## TEKS BACAAN
Apa arti ilmu telah jelas baginya sehingga tidak diperlukan penjelasan yang
menerangkan sifat khususnya. Telah diterima bahwa ilmu dapat diklasifikasikan
ke dalam unsur-unsur yang utama, sehingga dasar pengklasifikasian, selama yang
berhubungan dengan manusia itu dapat bermanfaat. Semua ilmu datang dari Allah
SWT. Untuk tujuan pengklasifikasian yang sesuai dengan tindakan kita, kita
katakan bahwa dengan cara yang sama sebagaimana manusia yang terdiri dari dwi
hakikat yang memiliki dua jiwa, demikian pula ilmu terbagi kepada dua jenis,
yang satu adalah hidangan dan kehidupan bagi jiwanya, dan yang lain adalah
bekalan untuk melengkapkan diri manusia di dunia untuk mengejar tujuan- tujuan
pragmatisnya.
Ilmu jenis
pertama diberikan oleh Allah melalui wahyuNya kepada manusia, dan ini merujuk
kepada Kitab Suci al-Qur’an. Al-Qur’an adalah wahyu yang lengkap dan terakhir,
sehingga ia sudah mencakupi sebagai bimbingan dn keselamatan manusia, dan tidak
ada ilmu selainnya, kecuali yang didasarkan atasnya dan yang merujuk kepadanya,
yang dapat membimbing dan menyelamatkan manusia.
Di sini kita
akan membicarakan ilmu pada tingkat ihsan, yaitu ketika ibadah telah
tercapai, atau dengan kata lain serupa dengan ma’rifah. Karena ilmu tersebut
pada akhirnya bergantung kepada Rahmat Allah sebagai prasyarat memperolehnya,
maka dapatlah disimpulkan bahwa untuk mendapatkan ilmu tersebut ilmu tentang
dasar-dasar Islam (islam-iman-ihsan), prinsip-prinsipnya(arkan),
arti dan maksudnya, serta pemahaman dan pelaksanaannya yang benar dalam
kehidupan dan amalan sehari-hari. Setiap Muslim harus mempunyai ilmu tentang
persyarat itu, harus mengerti dasar-dasar islam dan Keesaan Allah, Esensi-Nya,
dan sifat-sifat-Nya(tauhid), harus mempunyai ilmu tentang Al-Qur’an.
Nabi SAW, sunnah dan kehidupannya, serta mengamalkan ilmu itu yang didasarkan
pada amal dan pengabdian pada Allah sehingga setiap Muslim sudah berada dalam
peringkat awal ilmu tingkat pertama tersebut, bahwa ia sudah siap sedia di atas
jalan lurus yang akan membimbingnya menuju Allah. Pencapaiannya dalam mengejar kebaikan
tertinggi(ihsan) akan bergantung kepada ilmunya sendiri, kemampuan,
kekuatan perenungan, pencapaian serta keikhlasan.
Jenis ilmu
yang kedua merujuk kepada ilmu-ilmu sains (‘ulum) yang diperoleh melalui
pengalaman, pengamatan, dan penelitian. Ilmu jenis pertama diberikan oleh Allah
kepada manusia melalui pengungkapan langsung, sedangkan yang kedua melalui
usaha penyelidikan rasional dan didasarkan atas pengalamannya tentang segala
sesuatu yang dapat di tangkap pancaindra dan difahami oleh akal. Yang pertama
merujuk kepada ilmu tentang kebenaran objektif yang diperlukan untuk membimbing manusia,
sedangkan yang kedua merujuk kepada ilmu mengenai data yang dapat di tangkap
oleh pancaindra dan difahami akal yang dipelajari untuk kegunaan dan pemahaman
kita.

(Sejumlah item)

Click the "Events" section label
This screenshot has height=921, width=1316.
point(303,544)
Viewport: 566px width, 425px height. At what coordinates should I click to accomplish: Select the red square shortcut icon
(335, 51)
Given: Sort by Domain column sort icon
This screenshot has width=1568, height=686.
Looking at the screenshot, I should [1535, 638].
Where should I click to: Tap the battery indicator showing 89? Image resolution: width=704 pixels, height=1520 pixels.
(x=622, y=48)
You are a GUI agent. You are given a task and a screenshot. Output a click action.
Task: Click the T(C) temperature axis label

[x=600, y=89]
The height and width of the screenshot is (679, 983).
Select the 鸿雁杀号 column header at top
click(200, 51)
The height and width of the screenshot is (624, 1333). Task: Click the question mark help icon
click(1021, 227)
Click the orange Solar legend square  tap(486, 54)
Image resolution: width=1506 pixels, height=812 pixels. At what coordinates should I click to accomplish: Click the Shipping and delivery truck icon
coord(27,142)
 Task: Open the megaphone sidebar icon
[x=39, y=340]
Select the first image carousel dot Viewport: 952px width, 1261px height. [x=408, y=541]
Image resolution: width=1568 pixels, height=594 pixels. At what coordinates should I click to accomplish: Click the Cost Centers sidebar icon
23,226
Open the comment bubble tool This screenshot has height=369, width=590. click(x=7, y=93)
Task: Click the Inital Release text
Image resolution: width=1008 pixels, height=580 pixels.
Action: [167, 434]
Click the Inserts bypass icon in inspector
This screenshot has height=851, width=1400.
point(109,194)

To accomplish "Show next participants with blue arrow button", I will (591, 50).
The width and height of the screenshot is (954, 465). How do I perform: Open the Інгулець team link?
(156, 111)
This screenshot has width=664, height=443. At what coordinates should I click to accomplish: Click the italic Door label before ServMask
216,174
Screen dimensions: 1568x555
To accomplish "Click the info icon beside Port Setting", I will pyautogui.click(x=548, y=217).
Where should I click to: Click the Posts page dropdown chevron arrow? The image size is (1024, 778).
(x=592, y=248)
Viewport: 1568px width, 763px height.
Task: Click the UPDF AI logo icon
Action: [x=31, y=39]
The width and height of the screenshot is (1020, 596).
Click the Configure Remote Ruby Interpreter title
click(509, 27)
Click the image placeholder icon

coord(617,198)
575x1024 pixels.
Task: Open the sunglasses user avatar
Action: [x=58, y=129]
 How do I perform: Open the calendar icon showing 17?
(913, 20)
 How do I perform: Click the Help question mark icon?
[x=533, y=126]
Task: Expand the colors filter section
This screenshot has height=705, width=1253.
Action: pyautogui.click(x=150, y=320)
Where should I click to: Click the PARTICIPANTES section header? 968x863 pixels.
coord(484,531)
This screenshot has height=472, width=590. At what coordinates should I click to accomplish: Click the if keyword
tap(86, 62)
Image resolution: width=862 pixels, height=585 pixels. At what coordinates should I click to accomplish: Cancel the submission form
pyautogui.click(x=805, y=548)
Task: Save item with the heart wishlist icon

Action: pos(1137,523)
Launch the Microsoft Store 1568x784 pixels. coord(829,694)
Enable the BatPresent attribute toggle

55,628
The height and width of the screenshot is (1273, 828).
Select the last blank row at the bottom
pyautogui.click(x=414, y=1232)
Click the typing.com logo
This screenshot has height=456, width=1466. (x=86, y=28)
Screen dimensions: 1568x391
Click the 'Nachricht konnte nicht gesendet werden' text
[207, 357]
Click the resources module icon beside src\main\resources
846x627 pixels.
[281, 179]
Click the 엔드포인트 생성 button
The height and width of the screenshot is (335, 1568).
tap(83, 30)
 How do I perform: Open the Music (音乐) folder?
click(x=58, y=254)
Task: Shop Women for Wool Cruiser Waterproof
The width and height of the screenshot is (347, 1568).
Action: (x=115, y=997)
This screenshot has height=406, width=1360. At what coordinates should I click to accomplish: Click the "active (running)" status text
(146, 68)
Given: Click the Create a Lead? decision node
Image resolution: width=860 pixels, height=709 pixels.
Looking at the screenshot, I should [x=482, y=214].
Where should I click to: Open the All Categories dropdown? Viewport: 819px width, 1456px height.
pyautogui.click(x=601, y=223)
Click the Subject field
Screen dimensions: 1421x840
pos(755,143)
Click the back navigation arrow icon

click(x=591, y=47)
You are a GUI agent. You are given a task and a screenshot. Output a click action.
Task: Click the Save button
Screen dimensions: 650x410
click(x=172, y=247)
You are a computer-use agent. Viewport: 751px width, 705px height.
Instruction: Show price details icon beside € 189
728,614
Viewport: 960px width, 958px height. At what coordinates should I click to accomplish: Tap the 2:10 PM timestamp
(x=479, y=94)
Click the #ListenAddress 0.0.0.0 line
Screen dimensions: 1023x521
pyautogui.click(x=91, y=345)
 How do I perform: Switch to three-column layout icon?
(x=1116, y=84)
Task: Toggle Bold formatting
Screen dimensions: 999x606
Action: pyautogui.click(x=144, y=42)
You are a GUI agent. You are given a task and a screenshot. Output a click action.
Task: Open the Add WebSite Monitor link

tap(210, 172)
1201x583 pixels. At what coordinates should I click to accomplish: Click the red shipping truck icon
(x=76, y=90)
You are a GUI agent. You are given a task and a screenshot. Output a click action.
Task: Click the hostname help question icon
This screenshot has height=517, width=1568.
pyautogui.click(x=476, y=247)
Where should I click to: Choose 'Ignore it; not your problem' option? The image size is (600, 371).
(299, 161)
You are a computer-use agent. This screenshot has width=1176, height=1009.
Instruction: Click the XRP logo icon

## SASARAN TUGAS
• 1. Jawablah pertanyaan berikut berdasarkan teks tentang jenis ilmu.
(a) Menurut teks, dari mana semua ilmu datang?
(b) Ilmu jenis pertama diberikan Allah melalui apa, dan merujuk kepada apa?
(c) Ilmu jenis kedua diperoleh melalui apa saja?
• 2. Tuliskan ulang tanpa perubahan bagian teks tentang jenis ilmu yang dimulai dengan "Nabi SAW, sunnah" dan berlanjut hingga "pencapaian serta keikhlasan.".
• 3. Tentukan apakah setiap pernyataan berikut sesuai dengan teks tentang jenis ilmu. Jawab ya atau tidak, lalu kutip kata-kata teks yang menentukannya.
(a) Al-Qur'an disebut sebagai wahyu yang lengkap dan terakhir.
(b) Ilmu jenis kedua diberikan kepada manusia melalui pengungkapan langsung.
(c) Pencapaian seseorang dalam mengejar ihsan bergantung, antara lain, pada keikhlasannya.
Item-item tersebut sama sekali tidak dipakai dalam tugas ini.

## KUNCI JAWABAN
• 1.
(a) Semua ilmu datang dari Allah SWT.
(b) Ilmu jenis pertama diberikan melalui wahyu-Nya dan merujuk kepada Kitab Suci al-Qur'an.
(c) Ilmu jenis kedua diperoleh melalui pengalaman, pengamatan, dan penelitian.

• 2.
Nabi SAW, sunnah dan kehidupannya, serta mengamalkan ilmu itu yang didasarkan
pada amal dan pengabdian pada Allah sehingga setiap Muslim sudah berada dalam
peringkat awal ilmu tingkat pertama tersebut, bahwa ia sudah siap sedia di atas
jalan lurus yang akan membimbingnya menuju Allah. Pencapaiannya dalam mengejar kebaikan
tertinggi(ihsan) akan bergantung kepada ilmunya sendiri, kemampuan,
kekuatan perenungan, pencapaian serta keikhlasan.

• 3.
(a) Ya: "Al-Qur’an adalah wahyu yang lengkap dan terakhir"
(b) Tidak: "sedangkan yang kedua melalui usaha penyelidikan rasional"
(c) Ya: "akan bergantung kepada ilmunya sendiri, kemampuan, kekuatan perenungan, pencapaian serta keikhlasan"